If lots of employees leave following this accident, you may need to have some sort of job fair or mass hiring event. Jobs are scarce in this economy, so you can probably find new employees before long. However, they might sense your desperation and demand higher salaries than you would prefer to give.

You Might Have Less Skilled New Employees

If several employees do quit, and you need to replace them quickly, you might have to take on some new workers with qualifications about which you are less than impressed. Maybe you’ll have to train them extensively before you’re comfortable putting them out there on your manufacturing floor.

If they’re your only options, you might feel like you have little choice but to give them a shot. Still, you’ll worry that they’re not up to the challenge based on their lack of hands-on experience, and this, in turn, can cause more accidents.

Maybe Your Worker’s Comp Insurance Refuses to Pay Your Injured Employee

Worker’s comp should be there for employees is they get hurt on the job, and it was not their fault. For instance, you can’t hold them accountable for some malfunctioning machinery.

Maybe what happened was the employee’s fault, though. Perhaps they came to work drunk and tried to handle dangerous equipment. Maybe they were fooling around in an unsafe factory area.

In that case, your worker’s comp might deny their claim, and rightly so. You might fire them for cause, or send them home to recuperate without the financial compensation the worker’s comp would provide.

Still, maybe the other employees make you out to be the bad guy in this scenario. It’s illogical for you to have to pay for their coworker’s mistake, but they might not see it that way.

Some of them might quit in solidarity, or morale might be low for a while.

Investors Might Back Out

You also might have been courting some investors at the time the incident took place. It might have been a freak accident, a one-in-a-million chance that injured your employee.

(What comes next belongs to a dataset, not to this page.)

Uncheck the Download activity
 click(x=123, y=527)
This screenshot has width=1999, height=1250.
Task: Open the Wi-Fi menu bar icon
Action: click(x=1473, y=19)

Still, investors are finicky. If they see that something happened on your property, they might decide putting up some money to back your business expansion is too risky. Unless you already had a signed deal in place, they might look for other opportunities elsewhere.

You can definitely try to convince them this sort of thing will never happen again, but perhaps they’ve made up their mind, and nothing you say can convince them otherwise.

You Might Feel Guilty

You also might deal with guilty feelings about what happened. Maybe there is nothing you could have done to prevent it, but perhaps your employee suffered a permanent injury.

You’d have to be callous not to feel bad if one of your employees lost a limb or suffered reduced mobility because of something that happened on your property. It’s not something any company creator or CEO ever thinks about when they first come up with their business idea.

You might feel so bad about what happened that you decide to shut down operations yourself. You might close the business, or if you have partners, you might decide you want them to buy you out. Maybe after what happened, you don’t have the stomach for it anymore.

Workplace accidents happen, no matter how careful you are. Any time you’re dealing with big machines, heavy equipment, etc., a slight miscalculation can prove disastrous.

Maybe you feel strongly that your company is bound for great things, and you and your employees, partners, and investors can pull through this together, along with your urging and acting as a cheerleader. It’s all about your vision’s strength and how much of a leader you can be during this challenging time.